Natürlich besteht innerhalb eines mitgliederstarken Vereins wie der TuS nicht in allen Fragen automatisch Einigkeit. Das gilt insbesondere für eine stressige, belastende und durchaus auch beängstigende Krise, wie es die Coronavirus-Pandemie nun einmal ist. Franz Jirasek erkannte in seinem Schreiben anlässlich der Absage der Jahreshauptversammlung auch an, dass die vergangenen Monate für alle sowohl privat auch auch bezüglich des Vereinslebens nicht einfach waren. Aber in der Hauptsache ist man sich in den Reihen des TuS-Vorstands einig: "Wir gehen kein Risiko ein", so Jirasek. Jeder ist zur Vorsicht angehalten, jeder muss persönlich einschätzen, was er für sich selbst guten Gewissens verantworten kann. Dazu gehört auch, dass man - abhängig von der persönlichen Situation - nicht jede Lockerung während der Pandemie automatisch mitmacht. Hierüber seien sich alle einig, das ist die klare Devise in der ganzen TuS, betonte der Vorsitzende.
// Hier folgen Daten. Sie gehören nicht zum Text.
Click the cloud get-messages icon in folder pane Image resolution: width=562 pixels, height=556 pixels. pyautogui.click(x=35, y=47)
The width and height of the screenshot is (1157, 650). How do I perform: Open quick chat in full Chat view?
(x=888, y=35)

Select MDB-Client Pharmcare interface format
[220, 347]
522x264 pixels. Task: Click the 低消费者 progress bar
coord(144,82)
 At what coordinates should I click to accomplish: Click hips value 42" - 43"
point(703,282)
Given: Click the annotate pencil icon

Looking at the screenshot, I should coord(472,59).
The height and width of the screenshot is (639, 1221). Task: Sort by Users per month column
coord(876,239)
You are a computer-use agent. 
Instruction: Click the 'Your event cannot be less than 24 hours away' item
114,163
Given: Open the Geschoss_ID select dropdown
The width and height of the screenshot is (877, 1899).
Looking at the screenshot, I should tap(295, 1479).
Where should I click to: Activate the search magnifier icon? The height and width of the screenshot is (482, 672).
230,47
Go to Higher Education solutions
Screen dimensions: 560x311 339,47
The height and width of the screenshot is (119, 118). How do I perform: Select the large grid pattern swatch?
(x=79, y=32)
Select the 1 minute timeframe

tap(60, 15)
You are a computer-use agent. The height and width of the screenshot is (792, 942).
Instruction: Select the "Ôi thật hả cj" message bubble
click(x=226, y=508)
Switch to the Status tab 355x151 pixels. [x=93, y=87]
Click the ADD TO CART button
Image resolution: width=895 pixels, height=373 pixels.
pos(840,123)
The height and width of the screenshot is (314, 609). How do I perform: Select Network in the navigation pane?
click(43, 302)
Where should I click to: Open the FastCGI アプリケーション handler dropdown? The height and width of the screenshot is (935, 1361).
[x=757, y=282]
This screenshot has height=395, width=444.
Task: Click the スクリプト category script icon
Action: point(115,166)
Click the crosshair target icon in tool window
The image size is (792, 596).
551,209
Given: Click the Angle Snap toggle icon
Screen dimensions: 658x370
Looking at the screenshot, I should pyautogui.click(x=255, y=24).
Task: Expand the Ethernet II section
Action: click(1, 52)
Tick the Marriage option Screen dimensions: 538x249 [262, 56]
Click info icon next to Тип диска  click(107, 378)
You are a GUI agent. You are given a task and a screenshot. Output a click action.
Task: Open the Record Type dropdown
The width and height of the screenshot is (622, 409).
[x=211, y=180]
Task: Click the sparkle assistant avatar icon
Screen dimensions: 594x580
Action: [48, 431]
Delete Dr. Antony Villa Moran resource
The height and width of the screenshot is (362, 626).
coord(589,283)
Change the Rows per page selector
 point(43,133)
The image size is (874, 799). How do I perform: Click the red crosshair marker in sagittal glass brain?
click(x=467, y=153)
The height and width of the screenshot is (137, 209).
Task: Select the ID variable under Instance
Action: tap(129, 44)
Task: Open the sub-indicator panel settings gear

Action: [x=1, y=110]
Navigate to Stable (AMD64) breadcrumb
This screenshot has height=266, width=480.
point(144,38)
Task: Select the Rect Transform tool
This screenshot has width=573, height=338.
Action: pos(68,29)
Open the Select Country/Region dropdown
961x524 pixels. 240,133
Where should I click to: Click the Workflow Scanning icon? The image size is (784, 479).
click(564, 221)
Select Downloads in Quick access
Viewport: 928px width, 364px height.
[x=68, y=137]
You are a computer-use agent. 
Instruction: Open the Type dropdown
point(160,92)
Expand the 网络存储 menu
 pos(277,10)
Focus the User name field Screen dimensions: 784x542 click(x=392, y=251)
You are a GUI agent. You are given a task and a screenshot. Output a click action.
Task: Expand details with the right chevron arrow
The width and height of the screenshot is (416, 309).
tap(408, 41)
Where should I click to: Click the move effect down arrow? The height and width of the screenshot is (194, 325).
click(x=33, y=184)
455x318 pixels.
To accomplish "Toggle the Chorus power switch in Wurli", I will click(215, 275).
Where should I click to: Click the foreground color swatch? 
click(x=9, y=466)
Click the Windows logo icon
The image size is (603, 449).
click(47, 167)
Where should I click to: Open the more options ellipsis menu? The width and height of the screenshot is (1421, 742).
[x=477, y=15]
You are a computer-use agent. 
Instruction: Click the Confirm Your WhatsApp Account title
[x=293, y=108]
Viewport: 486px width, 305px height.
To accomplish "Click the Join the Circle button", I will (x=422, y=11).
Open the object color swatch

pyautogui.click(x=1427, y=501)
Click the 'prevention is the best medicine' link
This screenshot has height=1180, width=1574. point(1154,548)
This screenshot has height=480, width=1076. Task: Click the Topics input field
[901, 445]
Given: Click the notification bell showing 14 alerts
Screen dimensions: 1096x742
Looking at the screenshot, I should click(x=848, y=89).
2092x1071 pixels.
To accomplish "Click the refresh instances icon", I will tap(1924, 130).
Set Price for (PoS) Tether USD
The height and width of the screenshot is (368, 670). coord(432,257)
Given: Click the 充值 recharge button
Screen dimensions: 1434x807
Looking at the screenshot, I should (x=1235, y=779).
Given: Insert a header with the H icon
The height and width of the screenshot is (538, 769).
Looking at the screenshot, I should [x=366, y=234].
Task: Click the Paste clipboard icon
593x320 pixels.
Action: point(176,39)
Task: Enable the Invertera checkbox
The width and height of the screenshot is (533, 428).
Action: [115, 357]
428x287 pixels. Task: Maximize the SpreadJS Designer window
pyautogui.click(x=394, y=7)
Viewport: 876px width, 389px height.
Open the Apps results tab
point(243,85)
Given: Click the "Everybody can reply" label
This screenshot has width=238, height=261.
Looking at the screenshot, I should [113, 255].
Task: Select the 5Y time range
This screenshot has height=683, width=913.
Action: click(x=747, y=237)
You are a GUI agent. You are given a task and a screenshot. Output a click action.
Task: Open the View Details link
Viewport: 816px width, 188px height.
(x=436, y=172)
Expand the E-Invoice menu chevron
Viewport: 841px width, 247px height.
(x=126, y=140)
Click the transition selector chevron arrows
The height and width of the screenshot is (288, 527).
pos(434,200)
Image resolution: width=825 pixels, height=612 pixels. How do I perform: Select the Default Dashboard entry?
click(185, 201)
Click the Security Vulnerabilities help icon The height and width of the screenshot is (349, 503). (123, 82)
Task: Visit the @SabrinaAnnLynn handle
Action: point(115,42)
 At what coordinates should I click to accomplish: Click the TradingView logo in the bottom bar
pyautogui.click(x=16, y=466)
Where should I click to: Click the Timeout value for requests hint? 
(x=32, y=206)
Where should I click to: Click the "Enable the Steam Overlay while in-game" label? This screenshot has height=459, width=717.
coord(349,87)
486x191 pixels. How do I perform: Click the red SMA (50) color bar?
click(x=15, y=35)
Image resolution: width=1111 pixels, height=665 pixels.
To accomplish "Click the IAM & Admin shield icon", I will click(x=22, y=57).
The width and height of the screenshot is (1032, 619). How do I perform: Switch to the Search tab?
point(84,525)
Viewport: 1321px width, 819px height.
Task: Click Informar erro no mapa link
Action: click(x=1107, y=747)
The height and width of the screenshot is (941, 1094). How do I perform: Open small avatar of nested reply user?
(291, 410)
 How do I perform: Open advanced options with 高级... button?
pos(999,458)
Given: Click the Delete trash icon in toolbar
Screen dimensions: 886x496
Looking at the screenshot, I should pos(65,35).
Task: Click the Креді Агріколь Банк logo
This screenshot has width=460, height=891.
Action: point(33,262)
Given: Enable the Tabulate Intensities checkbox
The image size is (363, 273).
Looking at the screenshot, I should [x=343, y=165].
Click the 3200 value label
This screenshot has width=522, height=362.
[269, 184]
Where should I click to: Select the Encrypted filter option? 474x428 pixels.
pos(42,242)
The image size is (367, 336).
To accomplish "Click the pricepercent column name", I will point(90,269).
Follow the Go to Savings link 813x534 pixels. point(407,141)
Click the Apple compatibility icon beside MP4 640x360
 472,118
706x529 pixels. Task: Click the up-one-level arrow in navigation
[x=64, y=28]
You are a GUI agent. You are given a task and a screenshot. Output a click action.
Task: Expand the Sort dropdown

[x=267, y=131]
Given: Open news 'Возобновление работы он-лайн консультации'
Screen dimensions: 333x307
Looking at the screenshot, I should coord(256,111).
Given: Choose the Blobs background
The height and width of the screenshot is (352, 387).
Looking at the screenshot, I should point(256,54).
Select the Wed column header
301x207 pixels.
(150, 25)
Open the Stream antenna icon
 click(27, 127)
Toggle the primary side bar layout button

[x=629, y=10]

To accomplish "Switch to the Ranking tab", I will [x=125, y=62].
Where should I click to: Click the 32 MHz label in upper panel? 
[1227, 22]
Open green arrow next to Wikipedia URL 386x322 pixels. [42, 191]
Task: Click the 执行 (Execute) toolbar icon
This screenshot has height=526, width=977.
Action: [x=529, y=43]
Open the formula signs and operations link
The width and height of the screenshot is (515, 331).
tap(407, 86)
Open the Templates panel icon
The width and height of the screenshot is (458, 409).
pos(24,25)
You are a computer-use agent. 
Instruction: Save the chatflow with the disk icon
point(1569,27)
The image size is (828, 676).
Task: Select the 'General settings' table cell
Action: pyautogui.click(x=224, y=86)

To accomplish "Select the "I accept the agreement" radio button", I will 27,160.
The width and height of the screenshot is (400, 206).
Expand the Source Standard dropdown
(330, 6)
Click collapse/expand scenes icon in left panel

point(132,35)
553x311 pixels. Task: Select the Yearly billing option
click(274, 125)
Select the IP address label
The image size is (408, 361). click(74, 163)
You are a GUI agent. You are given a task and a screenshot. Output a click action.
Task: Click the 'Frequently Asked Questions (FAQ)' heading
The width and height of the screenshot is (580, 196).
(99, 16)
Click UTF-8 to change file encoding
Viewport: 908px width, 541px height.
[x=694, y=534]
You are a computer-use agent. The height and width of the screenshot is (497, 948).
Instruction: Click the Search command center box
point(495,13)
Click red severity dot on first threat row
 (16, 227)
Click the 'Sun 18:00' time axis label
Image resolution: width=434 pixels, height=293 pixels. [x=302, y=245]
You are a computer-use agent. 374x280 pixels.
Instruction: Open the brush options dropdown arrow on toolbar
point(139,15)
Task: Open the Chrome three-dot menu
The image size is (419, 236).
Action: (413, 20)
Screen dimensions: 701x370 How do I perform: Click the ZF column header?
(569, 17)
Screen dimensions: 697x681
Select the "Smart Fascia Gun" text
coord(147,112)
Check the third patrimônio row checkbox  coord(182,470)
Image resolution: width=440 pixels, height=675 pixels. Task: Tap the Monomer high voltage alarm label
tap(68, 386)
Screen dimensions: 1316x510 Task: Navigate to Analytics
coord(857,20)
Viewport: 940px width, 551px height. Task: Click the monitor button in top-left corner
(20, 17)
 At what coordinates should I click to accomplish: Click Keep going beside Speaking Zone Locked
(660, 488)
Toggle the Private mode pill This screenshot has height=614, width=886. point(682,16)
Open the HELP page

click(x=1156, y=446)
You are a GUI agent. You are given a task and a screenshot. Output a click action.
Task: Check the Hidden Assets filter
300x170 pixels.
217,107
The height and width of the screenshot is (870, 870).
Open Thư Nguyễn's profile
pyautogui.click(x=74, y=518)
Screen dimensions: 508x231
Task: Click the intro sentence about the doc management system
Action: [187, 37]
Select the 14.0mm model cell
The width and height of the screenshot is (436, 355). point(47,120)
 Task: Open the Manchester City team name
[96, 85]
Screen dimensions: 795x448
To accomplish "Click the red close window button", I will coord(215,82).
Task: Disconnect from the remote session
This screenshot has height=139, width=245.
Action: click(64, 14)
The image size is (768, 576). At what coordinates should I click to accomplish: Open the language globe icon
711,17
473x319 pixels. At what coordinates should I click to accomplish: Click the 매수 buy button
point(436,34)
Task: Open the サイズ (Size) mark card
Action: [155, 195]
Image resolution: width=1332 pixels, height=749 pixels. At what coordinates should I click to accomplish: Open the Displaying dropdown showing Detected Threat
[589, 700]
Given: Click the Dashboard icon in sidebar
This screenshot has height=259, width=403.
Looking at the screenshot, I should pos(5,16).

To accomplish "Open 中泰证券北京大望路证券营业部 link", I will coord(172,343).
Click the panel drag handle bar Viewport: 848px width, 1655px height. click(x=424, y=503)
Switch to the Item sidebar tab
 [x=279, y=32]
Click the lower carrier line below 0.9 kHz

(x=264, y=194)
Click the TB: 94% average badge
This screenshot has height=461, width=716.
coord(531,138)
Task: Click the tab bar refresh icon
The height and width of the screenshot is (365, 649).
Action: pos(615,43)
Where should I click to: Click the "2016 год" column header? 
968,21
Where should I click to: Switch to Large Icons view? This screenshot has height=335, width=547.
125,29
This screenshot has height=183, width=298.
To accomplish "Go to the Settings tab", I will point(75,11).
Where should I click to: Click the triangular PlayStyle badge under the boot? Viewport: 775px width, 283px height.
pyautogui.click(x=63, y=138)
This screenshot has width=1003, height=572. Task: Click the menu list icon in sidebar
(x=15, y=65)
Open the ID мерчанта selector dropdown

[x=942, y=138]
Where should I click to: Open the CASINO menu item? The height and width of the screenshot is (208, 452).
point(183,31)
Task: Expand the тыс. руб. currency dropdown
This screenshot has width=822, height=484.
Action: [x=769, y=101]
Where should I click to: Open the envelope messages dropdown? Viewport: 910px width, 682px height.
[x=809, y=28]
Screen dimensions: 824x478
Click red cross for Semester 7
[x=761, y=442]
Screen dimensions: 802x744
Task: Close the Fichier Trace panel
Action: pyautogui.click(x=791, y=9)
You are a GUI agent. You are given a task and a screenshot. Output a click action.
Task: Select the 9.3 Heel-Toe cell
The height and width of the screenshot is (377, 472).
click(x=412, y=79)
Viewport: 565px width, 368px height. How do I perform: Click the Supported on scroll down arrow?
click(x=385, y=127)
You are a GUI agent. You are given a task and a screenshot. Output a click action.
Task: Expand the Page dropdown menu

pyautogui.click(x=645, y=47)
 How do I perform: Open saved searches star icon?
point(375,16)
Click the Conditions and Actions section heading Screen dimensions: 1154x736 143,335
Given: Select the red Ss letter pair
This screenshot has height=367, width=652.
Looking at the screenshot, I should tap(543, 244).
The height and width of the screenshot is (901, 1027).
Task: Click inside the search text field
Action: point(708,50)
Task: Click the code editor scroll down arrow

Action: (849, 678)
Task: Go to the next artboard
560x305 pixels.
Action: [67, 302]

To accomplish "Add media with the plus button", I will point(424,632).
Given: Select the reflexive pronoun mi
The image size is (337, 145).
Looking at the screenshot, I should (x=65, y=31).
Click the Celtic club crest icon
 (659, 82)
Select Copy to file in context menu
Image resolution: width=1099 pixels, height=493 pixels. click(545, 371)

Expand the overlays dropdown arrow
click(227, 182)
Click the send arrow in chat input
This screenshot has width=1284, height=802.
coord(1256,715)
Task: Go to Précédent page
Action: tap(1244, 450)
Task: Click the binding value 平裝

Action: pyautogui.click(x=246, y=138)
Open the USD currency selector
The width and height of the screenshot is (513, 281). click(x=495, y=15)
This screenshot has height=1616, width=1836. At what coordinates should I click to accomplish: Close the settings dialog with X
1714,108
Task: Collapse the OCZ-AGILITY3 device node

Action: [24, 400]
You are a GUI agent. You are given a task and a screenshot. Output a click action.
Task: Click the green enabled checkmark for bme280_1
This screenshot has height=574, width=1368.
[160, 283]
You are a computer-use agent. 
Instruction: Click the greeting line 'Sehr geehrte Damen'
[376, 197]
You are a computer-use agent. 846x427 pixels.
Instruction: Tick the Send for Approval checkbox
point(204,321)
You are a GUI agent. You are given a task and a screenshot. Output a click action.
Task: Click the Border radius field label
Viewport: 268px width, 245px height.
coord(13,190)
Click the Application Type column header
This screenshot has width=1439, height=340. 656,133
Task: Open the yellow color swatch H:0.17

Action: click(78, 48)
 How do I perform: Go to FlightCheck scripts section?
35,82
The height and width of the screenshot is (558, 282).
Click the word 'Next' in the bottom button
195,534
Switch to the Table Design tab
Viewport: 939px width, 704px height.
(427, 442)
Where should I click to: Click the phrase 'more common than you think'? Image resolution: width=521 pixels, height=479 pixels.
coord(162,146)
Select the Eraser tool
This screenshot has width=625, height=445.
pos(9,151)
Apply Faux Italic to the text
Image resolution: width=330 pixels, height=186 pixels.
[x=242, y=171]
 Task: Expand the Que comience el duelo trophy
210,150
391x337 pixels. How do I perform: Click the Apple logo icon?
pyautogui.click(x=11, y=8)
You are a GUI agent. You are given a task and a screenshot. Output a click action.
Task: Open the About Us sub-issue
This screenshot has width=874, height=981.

Leider ausfallen wird in diesem Jahr die traditionelle und höchst beliebte Nikolausfeier der TuS Kriftel. Normalerweise stellt dort der Nachwuchs der Abteilungen Breiten- und Fitnesssport, Rhythmische Sportgymnastik und Leichtathletik sein Können unter Beweis, sehr zur Freude des Publikums in der Großen Schwarzbachhalle. Aber es wird auch schon darüber nachgedacht, mit welcher Geste man zum Jahresende ein Zeichen der Anerkennung zum Ausdruck bringen kann. Denn letztendlich sind es die Faktoren Solidarität, Zusammenhalt, Respekt und Hilfsbereitschaft, die einen Verein erfolgreich durch die Krise steuern können. Und wenn das funktioniert, dann ist das aller Ehren wert.